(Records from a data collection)
※ ※ ※

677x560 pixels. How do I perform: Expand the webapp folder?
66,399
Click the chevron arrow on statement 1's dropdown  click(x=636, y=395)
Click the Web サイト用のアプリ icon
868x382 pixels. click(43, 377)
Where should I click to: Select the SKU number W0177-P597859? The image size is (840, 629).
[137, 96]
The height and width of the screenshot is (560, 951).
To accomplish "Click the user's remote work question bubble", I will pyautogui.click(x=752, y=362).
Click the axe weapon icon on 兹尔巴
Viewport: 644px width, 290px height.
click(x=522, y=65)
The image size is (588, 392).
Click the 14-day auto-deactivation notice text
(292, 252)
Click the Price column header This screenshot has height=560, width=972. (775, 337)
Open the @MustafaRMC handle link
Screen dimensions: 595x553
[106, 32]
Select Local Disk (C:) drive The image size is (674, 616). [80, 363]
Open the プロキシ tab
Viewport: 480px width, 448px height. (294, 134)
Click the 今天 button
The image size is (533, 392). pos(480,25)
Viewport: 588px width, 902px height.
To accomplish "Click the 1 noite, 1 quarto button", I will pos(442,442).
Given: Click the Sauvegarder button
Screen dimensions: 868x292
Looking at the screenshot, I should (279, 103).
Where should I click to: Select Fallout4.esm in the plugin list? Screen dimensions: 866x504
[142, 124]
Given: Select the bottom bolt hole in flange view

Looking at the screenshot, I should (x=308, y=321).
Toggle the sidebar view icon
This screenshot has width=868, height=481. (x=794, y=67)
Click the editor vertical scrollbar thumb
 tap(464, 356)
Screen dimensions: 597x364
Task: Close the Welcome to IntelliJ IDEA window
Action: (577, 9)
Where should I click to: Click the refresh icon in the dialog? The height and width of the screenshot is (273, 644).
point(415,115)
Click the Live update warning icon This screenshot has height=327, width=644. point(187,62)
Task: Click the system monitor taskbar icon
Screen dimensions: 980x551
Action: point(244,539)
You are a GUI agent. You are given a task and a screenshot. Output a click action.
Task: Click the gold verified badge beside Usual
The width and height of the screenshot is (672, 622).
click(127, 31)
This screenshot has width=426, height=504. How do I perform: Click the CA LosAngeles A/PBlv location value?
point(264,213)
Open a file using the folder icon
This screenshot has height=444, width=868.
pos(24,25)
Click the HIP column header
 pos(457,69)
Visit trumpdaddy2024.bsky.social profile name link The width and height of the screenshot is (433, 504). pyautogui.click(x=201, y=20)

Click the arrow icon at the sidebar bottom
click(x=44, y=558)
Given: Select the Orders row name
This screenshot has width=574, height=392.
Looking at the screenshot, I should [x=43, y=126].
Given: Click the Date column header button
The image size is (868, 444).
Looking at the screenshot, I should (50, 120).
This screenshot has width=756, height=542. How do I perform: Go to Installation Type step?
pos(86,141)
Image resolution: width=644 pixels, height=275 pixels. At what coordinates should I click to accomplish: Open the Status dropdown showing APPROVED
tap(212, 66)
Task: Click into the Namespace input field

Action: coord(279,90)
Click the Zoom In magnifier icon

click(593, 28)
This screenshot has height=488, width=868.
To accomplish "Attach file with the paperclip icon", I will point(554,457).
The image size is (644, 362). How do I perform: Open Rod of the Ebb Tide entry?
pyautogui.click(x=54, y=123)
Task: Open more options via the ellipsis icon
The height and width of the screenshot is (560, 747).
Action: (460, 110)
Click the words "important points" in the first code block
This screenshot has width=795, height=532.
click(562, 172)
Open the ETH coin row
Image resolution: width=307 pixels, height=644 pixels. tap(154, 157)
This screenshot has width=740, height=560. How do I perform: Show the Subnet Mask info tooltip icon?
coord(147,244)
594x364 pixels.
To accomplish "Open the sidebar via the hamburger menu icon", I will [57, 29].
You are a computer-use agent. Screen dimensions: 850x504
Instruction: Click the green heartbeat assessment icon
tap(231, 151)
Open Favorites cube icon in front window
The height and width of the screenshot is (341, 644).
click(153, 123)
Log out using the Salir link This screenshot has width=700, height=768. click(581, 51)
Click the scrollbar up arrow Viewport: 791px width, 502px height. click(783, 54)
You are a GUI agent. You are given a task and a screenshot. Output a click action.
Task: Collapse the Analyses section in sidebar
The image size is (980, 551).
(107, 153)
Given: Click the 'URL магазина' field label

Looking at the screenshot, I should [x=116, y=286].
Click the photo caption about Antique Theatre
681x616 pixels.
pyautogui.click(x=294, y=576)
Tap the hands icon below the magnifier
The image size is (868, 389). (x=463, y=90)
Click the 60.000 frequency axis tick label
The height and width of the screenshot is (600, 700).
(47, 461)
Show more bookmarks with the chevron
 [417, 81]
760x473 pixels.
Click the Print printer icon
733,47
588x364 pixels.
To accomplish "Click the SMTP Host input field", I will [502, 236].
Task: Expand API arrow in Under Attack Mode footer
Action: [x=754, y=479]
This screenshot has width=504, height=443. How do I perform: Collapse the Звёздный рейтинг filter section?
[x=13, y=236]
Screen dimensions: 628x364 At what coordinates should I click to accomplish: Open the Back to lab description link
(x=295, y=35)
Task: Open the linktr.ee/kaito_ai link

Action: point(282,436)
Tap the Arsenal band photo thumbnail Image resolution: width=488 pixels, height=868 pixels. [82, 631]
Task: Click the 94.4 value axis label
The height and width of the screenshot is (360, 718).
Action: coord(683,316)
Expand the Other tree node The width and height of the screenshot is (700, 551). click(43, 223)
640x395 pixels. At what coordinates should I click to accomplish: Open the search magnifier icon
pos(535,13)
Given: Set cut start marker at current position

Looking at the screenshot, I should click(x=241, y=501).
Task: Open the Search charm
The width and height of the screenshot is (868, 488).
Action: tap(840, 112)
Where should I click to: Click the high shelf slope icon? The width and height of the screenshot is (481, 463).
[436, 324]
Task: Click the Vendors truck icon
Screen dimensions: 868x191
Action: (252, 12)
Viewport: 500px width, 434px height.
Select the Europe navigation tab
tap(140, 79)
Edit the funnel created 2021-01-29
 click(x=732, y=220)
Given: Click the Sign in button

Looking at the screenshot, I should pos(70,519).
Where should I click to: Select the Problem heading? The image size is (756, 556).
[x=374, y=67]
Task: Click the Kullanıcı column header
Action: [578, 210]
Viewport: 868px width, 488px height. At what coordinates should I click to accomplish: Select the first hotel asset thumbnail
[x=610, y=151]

※ ※ ※

REQUIREMENT: Take the lines above and print them exactly.

TASK ANSWER:
677x560 pixels. How do I perform: Expand the webapp folder?
66,399
Click the chevron arrow on statement 1's dropdown  click(x=636, y=395)
Click the Web サイト用のアプリ icon
868x382 pixels. click(43, 377)
Where should I click to: Select the SKU number W0177-P597859? The image size is (840, 629).
[137, 96]
The height and width of the screenshot is (560, 951).
To accomplish "Click the user's remote work question bubble", I will pyautogui.click(x=752, y=362).
Click the axe weapon icon on 兹尔巴
Viewport: 644px width, 290px height.
click(x=522, y=65)
The image size is (588, 392).
Click the 14-day auto-deactivation notice text
(292, 252)
Click the Price column header This screenshot has height=560, width=972. (775, 337)
Open the @MustafaRMC handle link
Screen dimensions: 595x553
[106, 32]
Select Local Disk (C:) drive The image size is (674, 616). [80, 363]
Open the プロキシ tab
Viewport: 480px width, 448px height. (294, 134)
Click the 今天 button
The image size is (533, 392). pos(480,25)
Viewport: 588px width, 902px height.
To accomplish "Click the 1 noite, 1 quarto button", I will pos(442,442).
Given: Click the Sauvegarder button
Screen dimensions: 868x292
Looking at the screenshot, I should (279, 103).
Where should I click to: Select Fallout4.esm in the plugin list? Screen dimensions: 866x504
[142, 124]
Given: Select the bottom bolt hole in flange view

Looking at the screenshot, I should (x=308, y=321).
Toggle the sidebar view icon
This screenshot has width=868, height=481. (x=794, y=67)
Click the editor vertical scrollbar thumb
 tap(464, 356)
Screen dimensions: 597x364
Task: Close the Welcome to IntelliJ IDEA window
Action: (577, 9)
Where should I click to: Click the refresh icon in the dialog? The height and width of the screenshot is (273, 644).
point(415,115)
Click the Live update warning icon This screenshot has height=327, width=644. point(187,62)
Task: Click the system monitor taskbar icon
Screen dimensions: 980x551
Action: point(244,539)
You are a GUI agent. You are given a task and a screenshot. Output a click action.
Task: Click the gold verified badge beside Usual
The width and height of the screenshot is (672, 622).
click(127, 31)
This screenshot has width=426, height=504. How do I perform: Click the CA LosAngeles A/PBlv location value?
point(264,213)
Open a file using the folder icon
This screenshot has height=444, width=868.
pos(24,25)
Click the HIP column header
 pos(457,69)
Visit trumpdaddy2024.bsky.social profile name link The width and height of the screenshot is (433, 504). pyautogui.click(x=201, y=20)

Click the arrow icon at the sidebar bottom
click(x=44, y=558)
Given: Select the Orders row name
This screenshot has width=574, height=392.
Looking at the screenshot, I should [x=43, y=126].
Given: Click the Date column header button
The image size is (868, 444).
Looking at the screenshot, I should (50, 120).
This screenshot has width=756, height=542. How do I perform: Go to Installation Type step?
pos(86,141)
Image resolution: width=644 pixels, height=275 pixels. At what coordinates should I click to accomplish: Open the Status dropdown showing APPROVED
tap(212, 66)
Task: Click into the Namespace input field

Action: coord(279,90)
Click the Zoom In magnifier icon

click(593, 28)
This screenshot has height=488, width=868.
To accomplish "Attach file with the paperclip icon", I will point(554,457).
The image size is (644, 362). How do I perform: Open Rod of the Ebb Tide entry?
pyautogui.click(x=54, y=123)
Task: Open more options via the ellipsis icon
The height and width of the screenshot is (560, 747).
Action: (460, 110)
Click the words "important points" in the first code block
This screenshot has width=795, height=532.
click(562, 172)
Open the ETH coin row
Image resolution: width=307 pixels, height=644 pixels. tap(154, 157)
This screenshot has width=740, height=560. How do I perform: Show the Subnet Mask info tooltip icon?
coord(147,244)
594x364 pixels.
To accomplish "Open the sidebar via the hamburger menu icon", I will [57, 29].
You are a computer-use agent. Screen dimensions: 850x504
Instruction: Click the green heartbeat assessment icon
tap(231, 151)
Open Favorites cube icon in front window
The height and width of the screenshot is (341, 644).
click(153, 123)
Log out using the Salir link This screenshot has width=700, height=768. click(581, 51)
Click the scrollbar up arrow Viewport: 791px width, 502px height. click(783, 54)
You are a GUI agent. You are given a task and a screenshot. Output a click action.
Task: Collapse the Analyses section in sidebar
The image size is (980, 551).
(107, 153)
Given: Click the 'URL магазина' field label

Looking at the screenshot, I should [x=116, y=286].
Click the photo caption about Antique Theatre
681x616 pixels.
pyautogui.click(x=294, y=576)
Tap the hands icon below the magnifier
The image size is (868, 389). (x=463, y=90)
Click the 60.000 frequency axis tick label
The height and width of the screenshot is (600, 700).
(47, 461)
Show more bookmarks with the chevron
 [417, 81]
760x473 pixels.
Click the Print printer icon
733,47
588x364 pixels.
To accomplish "Click the SMTP Host input field", I will [502, 236].
Task: Expand API arrow in Under Attack Mode footer
Action: [x=754, y=479]
This screenshot has width=504, height=443. How do I perform: Collapse the Звёздный рейтинг filter section?
[x=13, y=236]
Screen dimensions: 628x364 At what coordinates should I click to accomplish: Open the Back to lab description link
(x=295, y=35)
Task: Open the linktr.ee/kaito_ai link

Action: point(282,436)
Tap the Arsenal band photo thumbnail Image resolution: width=488 pixels, height=868 pixels. [82, 631]
Task: Click the 94.4 value axis label
The height and width of the screenshot is (360, 718).
Action: coord(683,316)
Expand the Other tree node The width and height of the screenshot is (700, 551). click(43, 223)
640x395 pixels. At what coordinates should I click to accomplish: Open the search magnifier icon
pos(535,13)
Given: Set cut start marker at current position

Looking at the screenshot, I should click(x=241, y=501).
Task: Open the Search charm
The width and height of the screenshot is (868, 488).
Action: tap(840, 112)
Where should I click to: Click the high shelf slope icon? The width and height of the screenshot is (481, 463).
[436, 324]
Task: Click the Vendors truck icon
Screen dimensions: 868x191
Action: (252, 12)
Viewport: 500px width, 434px height.
Select the Europe navigation tab
tap(140, 79)
Edit the funnel created 2021-01-29
 click(x=732, y=220)
Given: Click the Sign in button

Looking at the screenshot, I should pos(70,519).
Where should I click to: Select the Problem heading? The image size is (756, 556).
[x=374, y=67]
Task: Click the Kullanıcı column header
Action: [578, 210]
Viewport: 868px width, 488px height. At what coordinates should I click to accomplish: Select the first hotel asset thumbnail
[x=610, y=151]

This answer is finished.